Menü Kapat

Mehmetçik Terhis Oluyor

Necmi Tanyolaç, “Mehmetçik Terhis Oluyor” başlığının altında Basri Dirimlili için (böyle büyük bir jübileye çok yakışan) muazzam bir yazı kaleme almış. Bu metin Tuncay Yavuz sayesinde bizlerle buluşuyor.

Fenerbahçe Tarihi Çalışma Organizasyonu


Fenerbahçeli Basri

Önümde bir yığın kağıt… Bir yığın not… Basri’nin hayatı var bu notların arasında…

Notlara bakacağım ve sizlere Fenerbahçeli Basri’nin hayatını anlatmaya çalışacağım…

Kendi kendime soruyorum; sığar mı, sığdırabilir misin? Sonra yine kendi kendime cevap veriyorum: Yüz yıllık bir hikayeyi, yüz satırın içerisine sıkıştıramazsın tabi! Gerçekten de öyle… O koca Basri, bu küçük hikayenin içerisine sığamazdı. Sahalara sığamadıktan sonra…

Nereden Buldunuz Bu İskeleti?

Basri Dirimlili 1952 yılında Fenerbahçe’ye geldi. Havagücü’nde oynarken Fenerbahçe’nin eski başkanlarından Osman Kavrakoğlu’nun dikkatini çekmiş ve ilk teklifi ondan almıştı. Kavrakoğlu, Basri’ye daha ilk görüşünde bayılmıştı. Futbolcu değil ateş parçasıydı bu çocuk. Bir an evvel askerliği bitmeli ve Fenerbahçe’de oynamalıydı.

İlk Fenerbahçe formasını başkentte özel bir maçta Demirspor’a karşı giydi. Tesadüfen maça gelen iki Fenerbahçeli üye, takımın başındaki idarecilere futbolcular sahaya çıkarken Basri’yi işaret etmiş ve “Nereden buldunuz bu iskeleti?” demişlerdi. Sarı-Lacivertli takımın yeni santrhafının üstünde et namına hiçbir şey gözükmüyordu. İncecik gövdesi, sıskacık kolları ve kürdan gibi çöp bacaklarıyla Basri’ye futbolcu denemezdi. Bir atlet bile onun yanında şişman gözükürdü. Basri çıktı sahaya. Uzun yıllardır o takımın adamıymış gibi, rahat, sakin işini gördü. İlk deneme ilk imtihan başarılı geçmişti. Fenerbahçe maça çıkarken “nereden buldunuz bu iskeleti, bu morga yarar” diye konuşan Fenerbahçeliler çark etmiş ve sonunda “Bu çocukta çok iş var. Aman kaçırmayın.” sözünü sarfetmişlerdi.

(Toplanan veriler)
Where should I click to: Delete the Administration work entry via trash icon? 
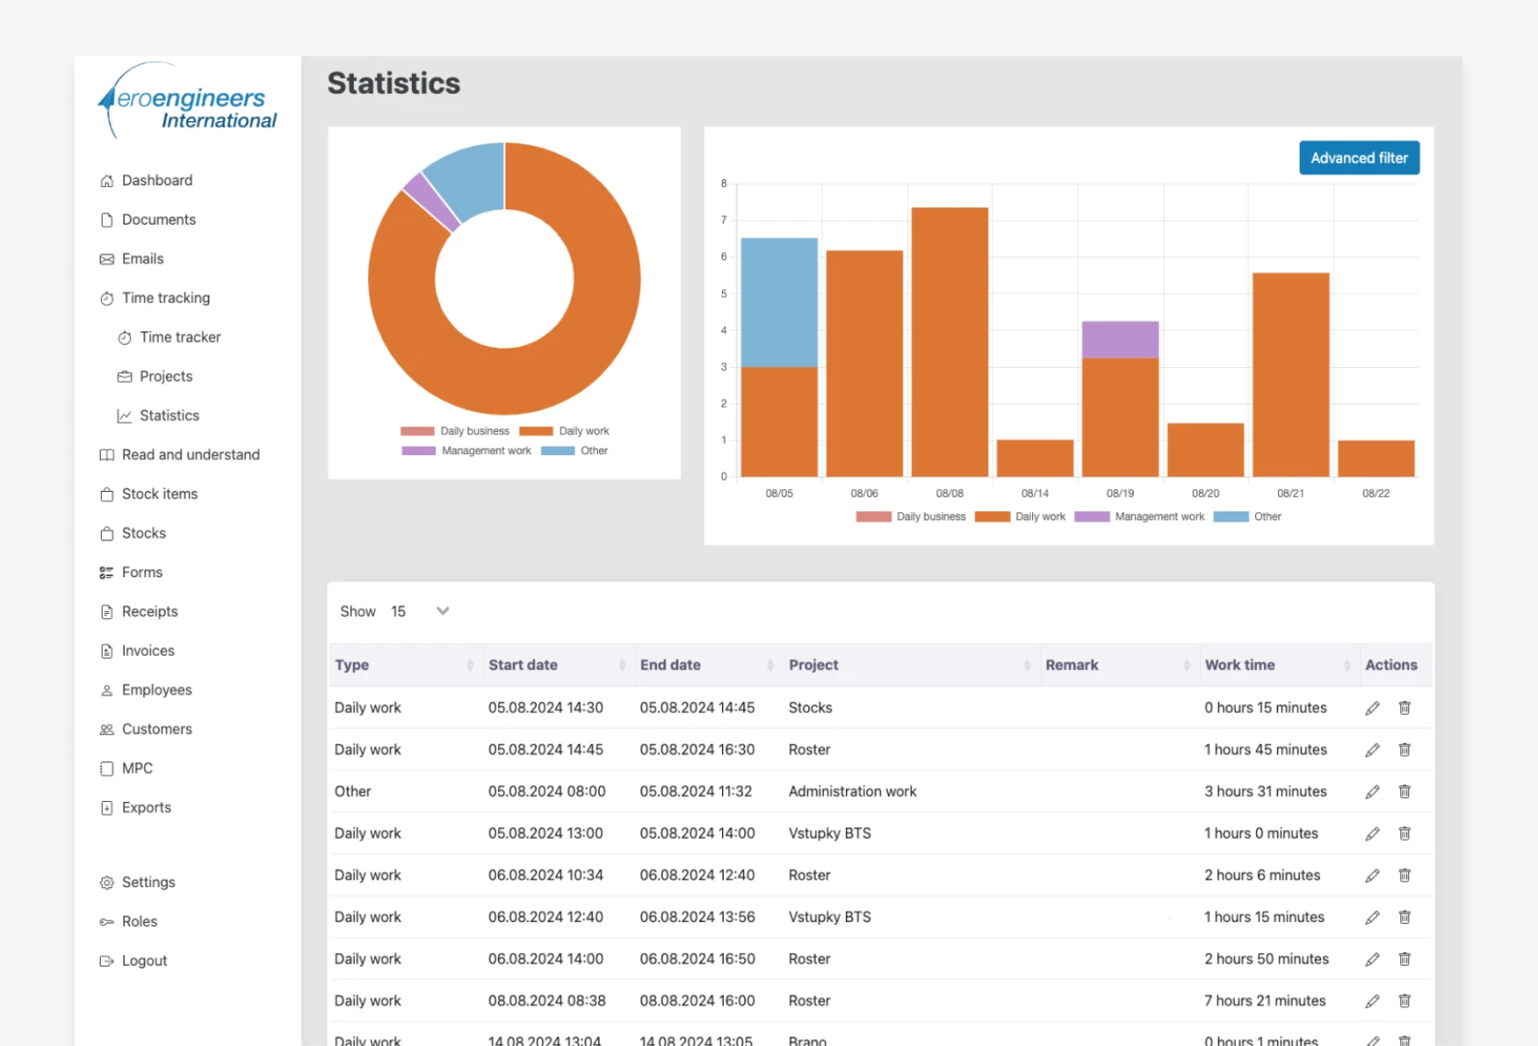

(Görev tanımı)
Basri Dirimlili'nin Fenerbahçe hayatını anlatan yazıyı son cümlesinden sonra devam ettirin.

(Görev çıktısı)
Basri lop incir gibi Fenerbahçe’nin ortasına düştü. Daha askerliğini bitirmeden 8 defa milli takımda oynamış, futbolun vücutla değil, kafayla, beyinle, irade gücüyle oynandığını göstermişti. İskelet enerjiyle, hırsla, klasla, stille doluydu. Bu güçlü delikanlı, bu hırslı futbolcu pek kısa bir zaman sonra Fenerbahçe’nin değişmez adamı olacak ve İstanbul seyircisi ayaklarını bir raket gibi kullanan Basri’yi avuçları patlarcasına alkışlayacaktı.

Galatasaray Değil, Fenerbahçe!

Basri’nin Fenerbahçe’ye gelişi garip bir olayla başlamıştır. 1940 senesinde Eskişehir’in İstiklal kulübünde ilk kulüp formasını giyen ve 1947’de Demirspor’a geçen Basri, Havagücü’nde oynarken Fenerbahçe’den evvel Galatasaray’ın ilgisini çekmişti. Bu kısmı size kendisi anlatsın:

“Her futbolcunun hayatında bir kulübün, bir rengin izi vardır. Kader bazan insanı başka yönlere itebilir. Küçükken Galatasaray’ı tutarsın, büyürsün Fenerbahçe’ye, Beşiktaş’a girersin. Böyle şeyler çok olmuştur. Ben Fenerbahçeliydim. Daha çocuktum, Fenerbahçe için deli olurdum. Kavrakoğlu Fenerbahçe için teklifte bulunduğu gün elim, ayağım buz kesilmişti. Yolda yürümüyor, uçuyordum. Her şey tavındaydı. Mukavele imzalayacaktım. Dayım benim adıma Galatasaray’la mukavele imzalamamış mı? Ayıkla pirincin taşını. Tabi, özür diledik, yalvardık, yakardık, işi düzelttik. Beşiktaş da peşimdeydi. Fenerbahçe’den 5.500 lira transfer ücreti aldım. Bu benim için servetti.”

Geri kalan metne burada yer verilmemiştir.